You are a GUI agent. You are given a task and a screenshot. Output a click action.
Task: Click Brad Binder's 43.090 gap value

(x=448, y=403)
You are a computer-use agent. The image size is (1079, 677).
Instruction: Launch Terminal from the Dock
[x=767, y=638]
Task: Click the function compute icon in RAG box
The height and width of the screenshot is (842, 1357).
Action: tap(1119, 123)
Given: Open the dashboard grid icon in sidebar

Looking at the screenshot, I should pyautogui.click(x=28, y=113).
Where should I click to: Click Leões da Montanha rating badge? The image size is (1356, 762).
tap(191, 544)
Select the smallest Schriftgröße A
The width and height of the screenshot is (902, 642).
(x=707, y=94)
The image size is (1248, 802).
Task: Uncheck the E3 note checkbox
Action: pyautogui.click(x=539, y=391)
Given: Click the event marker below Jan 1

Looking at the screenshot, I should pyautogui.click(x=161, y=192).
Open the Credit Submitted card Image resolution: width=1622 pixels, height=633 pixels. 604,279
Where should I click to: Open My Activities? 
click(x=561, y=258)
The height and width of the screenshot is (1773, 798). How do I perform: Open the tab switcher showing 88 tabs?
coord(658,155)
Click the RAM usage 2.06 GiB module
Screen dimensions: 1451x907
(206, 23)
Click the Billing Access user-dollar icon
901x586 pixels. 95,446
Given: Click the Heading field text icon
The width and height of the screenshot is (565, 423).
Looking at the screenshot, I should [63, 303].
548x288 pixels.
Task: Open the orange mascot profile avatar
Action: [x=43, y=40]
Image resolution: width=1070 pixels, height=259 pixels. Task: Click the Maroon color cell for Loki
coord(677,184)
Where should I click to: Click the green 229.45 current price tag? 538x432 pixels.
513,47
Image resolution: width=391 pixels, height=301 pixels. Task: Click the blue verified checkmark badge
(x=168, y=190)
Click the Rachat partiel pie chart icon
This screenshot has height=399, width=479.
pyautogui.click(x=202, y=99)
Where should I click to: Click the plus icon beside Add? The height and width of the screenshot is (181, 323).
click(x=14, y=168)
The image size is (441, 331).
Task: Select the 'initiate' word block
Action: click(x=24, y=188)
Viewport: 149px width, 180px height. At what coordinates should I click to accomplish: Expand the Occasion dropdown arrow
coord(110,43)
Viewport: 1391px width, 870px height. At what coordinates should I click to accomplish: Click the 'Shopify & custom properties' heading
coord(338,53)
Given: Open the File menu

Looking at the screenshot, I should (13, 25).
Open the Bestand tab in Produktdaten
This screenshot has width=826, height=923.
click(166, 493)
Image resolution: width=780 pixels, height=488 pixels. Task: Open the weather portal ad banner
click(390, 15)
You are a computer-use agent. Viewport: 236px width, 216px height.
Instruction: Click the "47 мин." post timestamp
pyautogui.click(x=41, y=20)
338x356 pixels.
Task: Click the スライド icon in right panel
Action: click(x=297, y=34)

-=-=-=-=-

### Work required:
Faithfully transcribe the whole of the data.

### Completed task:
You are a GUI agent. You are given a task and a screenshot. Output a click action.
Task: Click Brad Binder's 43.090 gap value

(x=448, y=403)
You are a computer-use agent. The image size is (1079, 677).
Instruction: Launch Terminal from the Dock
[x=767, y=638]
Task: Click the function compute icon in RAG box
The height and width of the screenshot is (842, 1357).
Action: tap(1119, 123)
Given: Open the dashboard grid icon in sidebar

Looking at the screenshot, I should pyautogui.click(x=28, y=113).
Where should I click to: Click Leões da Montanha rating badge? The image size is (1356, 762).
tap(191, 544)
Select the smallest Schriftgröße A
The width and height of the screenshot is (902, 642).
(x=707, y=94)
The image size is (1248, 802).
Task: Uncheck the E3 note checkbox
Action: pyautogui.click(x=539, y=391)
Given: Click the event marker below Jan 1

Looking at the screenshot, I should pyautogui.click(x=161, y=192).
Open the Credit Submitted card Image resolution: width=1622 pixels, height=633 pixels. 604,279
Where should I click to: Open My Activities? 
click(x=561, y=258)
The height and width of the screenshot is (1773, 798). How do I perform: Open the tab switcher showing 88 tabs?
coord(658,155)
Click the RAM usage 2.06 GiB module
Screen dimensions: 1451x907
(206, 23)
Click the Billing Access user-dollar icon
901x586 pixels. 95,446
Given: Click the Heading field text icon
The width and height of the screenshot is (565, 423).
Looking at the screenshot, I should [63, 303].
548x288 pixels.
Task: Open the orange mascot profile avatar
Action: [x=43, y=40]
Image resolution: width=1070 pixels, height=259 pixels. Task: Click the Maroon color cell for Loki
coord(677,184)
Where should I click to: Click the green 229.45 current price tag? 538x432 pixels.
513,47
Image resolution: width=391 pixels, height=301 pixels. Task: Click the blue verified checkmark badge
(x=168, y=190)
Click the Rachat partiel pie chart icon
This screenshot has height=399, width=479.
pyautogui.click(x=202, y=99)
Where should I click to: Click the plus icon beside Add? The height and width of the screenshot is (181, 323).
click(x=14, y=168)
The image size is (441, 331).
Task: Select the 'initiate' word block
Action: click(x=24, y=188)
Viewport: 149px width, 180px height. At what coordinates should I click to accomplish: Expand the Occasion dropdown arrow
coord(110,43)
Viewport: 1391px width, 870px height. At what coordinates should I click to accomplish: Click the 'Shopify & custom properties' heading
coord(338,53)
Given: Open the File menu

Looking at the screenshot, I should (13, 25).
Open the Bestand tab in Produktdaten
This screenshot has width=826, height=923.
click(166, 493)
Image resolution: width=780 pixels, height=488 pixels. Task: Open the weather portal ad banner
click(390, 15)
You are a computer-use agent. Viewport: 236px width, 216px height.
Instruction: Click the "47 мин." post timestamp
pyautogui.click(x=41, y=20)
338x356 pixels.
Task: Click the スライド icon in right panel
Action: click(x=297, y=34)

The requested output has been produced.